The second strategy is thinking about the big pictures. The stones of a pyramid have to be placed in the right order. In quality assurance you have to use the following types of thinking:

  • Purpose thinking: what is the real objective, ask the 5 whys – people don’t buy WHAT you do, they buy WHY you do it
  • People thinking: it takes people to make the dream a reality, so think about what your users want
  • Product thinking: what is the innovation and technology that makes a change in the world, you have to find products for your customers, not customers for your product

And the last strategy is to balance micro and macro views, meaning connecting the big picture to the details throughout your whole pipeline.

Continuous quality - the secret of the pharaos

Engagement is a state of mind

Janet Gregory
The final keynote of the EuroSTAR Conference 2021 was held by Janet Gregory.
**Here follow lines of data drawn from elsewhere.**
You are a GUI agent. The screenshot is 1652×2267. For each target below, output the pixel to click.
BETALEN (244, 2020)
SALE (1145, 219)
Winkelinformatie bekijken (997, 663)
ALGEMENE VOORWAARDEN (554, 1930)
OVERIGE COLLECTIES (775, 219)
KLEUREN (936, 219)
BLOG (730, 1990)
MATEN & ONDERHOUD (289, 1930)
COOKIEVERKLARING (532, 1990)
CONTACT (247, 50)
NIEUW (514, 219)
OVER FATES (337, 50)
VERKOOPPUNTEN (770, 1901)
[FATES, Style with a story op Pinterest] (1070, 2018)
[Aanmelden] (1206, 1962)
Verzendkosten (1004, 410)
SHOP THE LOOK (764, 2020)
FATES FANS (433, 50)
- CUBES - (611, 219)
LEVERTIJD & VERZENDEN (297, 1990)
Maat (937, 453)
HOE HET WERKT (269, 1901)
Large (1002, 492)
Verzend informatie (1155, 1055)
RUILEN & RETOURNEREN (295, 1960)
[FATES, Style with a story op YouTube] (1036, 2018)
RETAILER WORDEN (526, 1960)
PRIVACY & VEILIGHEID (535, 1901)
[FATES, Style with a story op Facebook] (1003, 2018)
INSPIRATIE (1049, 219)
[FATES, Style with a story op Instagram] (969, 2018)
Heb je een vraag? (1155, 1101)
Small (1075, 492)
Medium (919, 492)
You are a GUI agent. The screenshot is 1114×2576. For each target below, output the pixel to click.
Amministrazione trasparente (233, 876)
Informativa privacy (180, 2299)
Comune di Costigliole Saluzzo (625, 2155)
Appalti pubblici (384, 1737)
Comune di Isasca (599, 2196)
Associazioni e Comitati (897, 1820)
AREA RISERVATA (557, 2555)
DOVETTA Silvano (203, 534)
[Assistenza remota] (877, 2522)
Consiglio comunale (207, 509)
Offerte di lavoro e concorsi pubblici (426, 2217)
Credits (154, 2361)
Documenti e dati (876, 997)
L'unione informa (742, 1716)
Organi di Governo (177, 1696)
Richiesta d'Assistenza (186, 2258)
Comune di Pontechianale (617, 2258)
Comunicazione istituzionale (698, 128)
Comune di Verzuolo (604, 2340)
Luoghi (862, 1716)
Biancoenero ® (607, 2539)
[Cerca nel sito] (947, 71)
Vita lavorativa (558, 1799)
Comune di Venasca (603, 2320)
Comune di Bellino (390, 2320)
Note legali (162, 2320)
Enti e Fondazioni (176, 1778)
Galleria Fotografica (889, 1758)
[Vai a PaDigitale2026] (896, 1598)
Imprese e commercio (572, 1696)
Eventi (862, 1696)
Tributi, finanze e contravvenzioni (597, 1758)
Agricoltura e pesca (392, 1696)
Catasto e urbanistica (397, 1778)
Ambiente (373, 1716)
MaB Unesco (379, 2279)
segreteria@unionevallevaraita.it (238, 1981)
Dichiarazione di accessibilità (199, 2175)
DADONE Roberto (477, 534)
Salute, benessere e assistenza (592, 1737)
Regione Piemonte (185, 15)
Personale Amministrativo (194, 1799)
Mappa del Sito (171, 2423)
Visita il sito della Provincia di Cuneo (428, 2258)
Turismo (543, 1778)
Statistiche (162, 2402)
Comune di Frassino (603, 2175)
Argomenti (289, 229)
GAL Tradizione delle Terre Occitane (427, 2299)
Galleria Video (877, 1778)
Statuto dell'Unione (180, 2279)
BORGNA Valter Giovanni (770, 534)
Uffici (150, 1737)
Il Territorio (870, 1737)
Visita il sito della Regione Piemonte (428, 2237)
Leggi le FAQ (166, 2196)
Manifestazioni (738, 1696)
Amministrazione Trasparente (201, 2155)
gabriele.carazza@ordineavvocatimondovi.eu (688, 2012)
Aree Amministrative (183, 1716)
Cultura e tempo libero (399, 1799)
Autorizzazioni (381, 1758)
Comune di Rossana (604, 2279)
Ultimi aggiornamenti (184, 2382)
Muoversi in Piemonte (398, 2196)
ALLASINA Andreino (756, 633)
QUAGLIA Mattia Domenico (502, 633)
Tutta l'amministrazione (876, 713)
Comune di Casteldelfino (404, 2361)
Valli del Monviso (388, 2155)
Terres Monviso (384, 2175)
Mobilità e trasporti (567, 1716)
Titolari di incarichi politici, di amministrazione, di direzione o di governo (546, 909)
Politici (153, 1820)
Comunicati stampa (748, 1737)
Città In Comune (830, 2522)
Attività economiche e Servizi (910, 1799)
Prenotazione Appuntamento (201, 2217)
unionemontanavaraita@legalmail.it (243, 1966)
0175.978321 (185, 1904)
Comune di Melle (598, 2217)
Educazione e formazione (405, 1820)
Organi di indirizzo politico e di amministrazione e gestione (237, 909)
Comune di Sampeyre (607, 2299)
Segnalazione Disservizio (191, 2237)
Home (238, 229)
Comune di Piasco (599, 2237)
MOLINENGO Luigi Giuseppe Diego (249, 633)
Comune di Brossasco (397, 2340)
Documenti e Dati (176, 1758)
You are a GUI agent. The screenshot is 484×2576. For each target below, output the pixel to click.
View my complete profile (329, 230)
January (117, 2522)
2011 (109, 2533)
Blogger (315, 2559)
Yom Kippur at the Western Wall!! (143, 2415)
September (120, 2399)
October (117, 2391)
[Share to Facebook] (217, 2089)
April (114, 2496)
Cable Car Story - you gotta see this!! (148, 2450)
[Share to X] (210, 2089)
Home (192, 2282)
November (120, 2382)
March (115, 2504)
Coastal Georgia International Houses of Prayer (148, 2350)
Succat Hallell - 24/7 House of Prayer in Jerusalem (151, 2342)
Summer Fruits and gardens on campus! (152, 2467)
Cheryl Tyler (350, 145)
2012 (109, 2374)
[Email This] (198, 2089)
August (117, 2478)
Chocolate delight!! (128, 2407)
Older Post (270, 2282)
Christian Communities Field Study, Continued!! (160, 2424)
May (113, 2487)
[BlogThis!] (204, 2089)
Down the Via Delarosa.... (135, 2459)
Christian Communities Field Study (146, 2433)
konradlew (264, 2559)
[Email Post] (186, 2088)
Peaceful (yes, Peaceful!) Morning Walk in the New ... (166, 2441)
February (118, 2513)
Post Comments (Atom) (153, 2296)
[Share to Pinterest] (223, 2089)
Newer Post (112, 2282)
She thinks that as a tester our role is to be engaged, which requires a special mindset. There is passive and active engagement, watching vs. taking part. Use uncertainty as an opportunity to grow.

Technical engagement is about practical skills to do your job, infrastructure, pipelines, tools, automation, and domain complexity. Ask how well your product is built, what system/devices it runs on if behavior can be simulated, how the product interacts with the world around it. Ask if you have the right data and if you practice observability.

In human-centric engagement, there are hidden assumptions, cognitive biases, different perspectives, and cultures and all this also affects our testing. We engage with people like our teams, other teams, stakeholders, or customers at different levels like sharing, mentoring, teaching, or in conflict. Therefore we need to pay attention and be mindful when we work with people. Honor yourself, the people involved and the context you are in.

To be socially connected, you need a culture of helpfulness, collaborators and to build trust. As a tester you have to remember that testing isn’t a solitary job, relationships with others don’t just happen, you need to interact with your customer, and that knowledge is meant to be shared.

So the skills for engaging with people are:

  • communication
  • listening
  • emotional awareness
  • adaptability
  • empathy
  • facilitation
  • critical thinking
  • collaboration

Engagement is a state of mind

I can’t believe the EuroSTAR Conference 2021 is already over. Hopefully, I’ll get the chance to attend the next edition and once again share my sketchnotes with all of you.